Much of the questioning is expected to focus on how much the candidates would prioritize rolling-back Trump administration policies.
In a historically diverse field, the L.G.B.T.Q. community has celebrated their own record-breaking first: Mr. Buttigieg, the first openly gay man to mount a major campaign for president.
Though Mr. Buttigieg has collected significant financial support from the leaders in the gay community, some have begun to question his commitment to their causes. While Mr. Buttigieg frequently references his husband, Chasten, at campaign events and told his coming out story on the debate stage last week as an example of resiliency, he hasn’t placed L.G.B.T.Q. equality at the center of his campaign.
Other candidates also came with long records to tout. Mr. Biden, a reliable L.G.B.T.Q. ally, frequently points to his early support of gay marriage, noting his decision to break with the Obama administration and publicly endorse the policy in 2012. President Barack Obama followed a few days later.
During the presidential campaign, he faced blowback after describing Vice President Mike Pence, known for his socially conservative positions, as a “decent guy.” Mr. Biden later tweeted: “There is nothing decent about being anti-L.G.B.T.Q. rights, and that includes the vice president.”
Ms. Gabbard is sure to face questions about her history of anti-gay stances, including decrying “homosexual extremists” when her home state debated whether to legalize civil unions more than a decade ago. Ms. Gabbard has apologized for her past statements and said she no long holds those views.

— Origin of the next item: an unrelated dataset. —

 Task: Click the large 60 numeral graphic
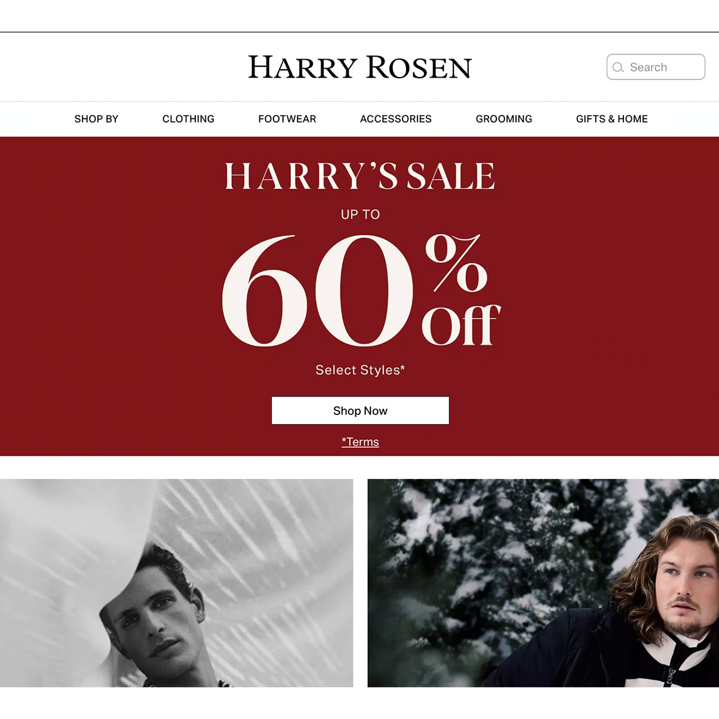pos(318,290)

About 5 percent of voters in the four early Democratic primary states — Iowa, New Hampshire, Nevada and South Carolina — identify as L.G.B.T.Q., according to data collected by the Human Rights Campaign, the nation’s largest L.G.B.T.Q. rights organization. Another 23 percent prioritize L.G.B.T.Q.-inclusive policies when voting, according to the group.
The event is the first of two forums hosted by L.G.B.T.Q. organizations to question the candidates on their views. A second event, hosted by Human Rights Campaign in Los Angeles, will be broadcast on CNN next month.